Importing Real-Time Data Streams from Pulsar
Contents
Importing Real-Time Data Streams from Pulsar#
Introduction#
Apache Pulsar is a cloud-native, distributed messaging and streaming platform. It can be used as online data source for OpenMLDB to import real-time data streams. You can learn more about Pulsar from the project website https://pulsar.apache.org/. We have developed an OpenMLDB JDBC Connector to work seamlessly with Pulsar. In this document, you will learn the concepts and usages of this connector.
Note that, for the sake of simplicity, for this document, we use Pulsar Standalone, OpenMLDB cluster and a simple JSON message producer to show how the OpenMLDB JDBC Connector works. The connector also works well with the Pulsar Cluster.
Overview#
Download#
You can download the entire demo package here, which are needed by this demo, including the connector nar, schema files, and config files.

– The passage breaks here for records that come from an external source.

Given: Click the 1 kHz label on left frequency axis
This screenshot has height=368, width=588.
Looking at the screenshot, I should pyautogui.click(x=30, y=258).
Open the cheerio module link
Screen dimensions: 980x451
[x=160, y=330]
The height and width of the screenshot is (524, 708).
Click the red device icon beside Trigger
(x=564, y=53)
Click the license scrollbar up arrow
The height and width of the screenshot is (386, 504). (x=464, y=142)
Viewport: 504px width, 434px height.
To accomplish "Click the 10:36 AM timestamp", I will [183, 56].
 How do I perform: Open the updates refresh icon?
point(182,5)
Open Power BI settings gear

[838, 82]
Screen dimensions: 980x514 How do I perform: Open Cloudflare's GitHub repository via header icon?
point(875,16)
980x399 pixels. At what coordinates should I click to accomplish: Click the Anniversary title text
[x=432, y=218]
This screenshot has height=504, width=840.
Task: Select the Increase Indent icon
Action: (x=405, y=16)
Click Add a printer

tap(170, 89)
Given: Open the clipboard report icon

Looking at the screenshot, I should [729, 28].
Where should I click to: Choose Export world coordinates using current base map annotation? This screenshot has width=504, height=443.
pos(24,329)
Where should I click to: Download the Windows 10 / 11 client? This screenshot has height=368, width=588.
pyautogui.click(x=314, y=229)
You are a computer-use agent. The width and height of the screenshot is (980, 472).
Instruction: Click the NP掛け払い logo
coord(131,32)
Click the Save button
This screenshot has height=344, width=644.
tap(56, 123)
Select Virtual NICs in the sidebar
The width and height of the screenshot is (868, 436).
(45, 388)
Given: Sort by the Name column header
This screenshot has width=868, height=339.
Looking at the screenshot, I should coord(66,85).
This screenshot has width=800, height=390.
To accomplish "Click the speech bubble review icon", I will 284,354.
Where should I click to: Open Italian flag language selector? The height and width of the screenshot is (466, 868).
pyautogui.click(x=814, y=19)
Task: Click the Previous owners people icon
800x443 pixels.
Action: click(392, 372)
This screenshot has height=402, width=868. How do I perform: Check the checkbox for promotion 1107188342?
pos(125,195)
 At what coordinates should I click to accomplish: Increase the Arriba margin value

If you would like to download the connector only, you can download it here from the OpenMLDB release.
Workflow#
The below figure summarizes the workflow of using this connector. We will further explain the detail later. Moreover, we have recorded the steps at terminalizer page for easy reference; or you can also download the demo script demo.yml.
Step 1#
Create OpenMLDB Cluster#
Use docker to start it simply, and we need to create a test table, you can check on Get started with cluster version of OpenMLDB .
Caution
Only OpenMLDB cluster mode can be the sink dist, and only write to online storage.
We recommend that you use ‘host network’ to run docker. And bind volume ‘files’ too. The sql scripts are in it.
docker run -dit --network host -v `pwd`/files:/work/pulsar_files --name openmldb 4pdosc/openmldb:0.7.3 bash
docker exec -it openmldb bash
Note
Even the host network, docker on macOS cannot support connecting to the container from the host. You only can connect openmldb cluster in other containers, like pulsar container.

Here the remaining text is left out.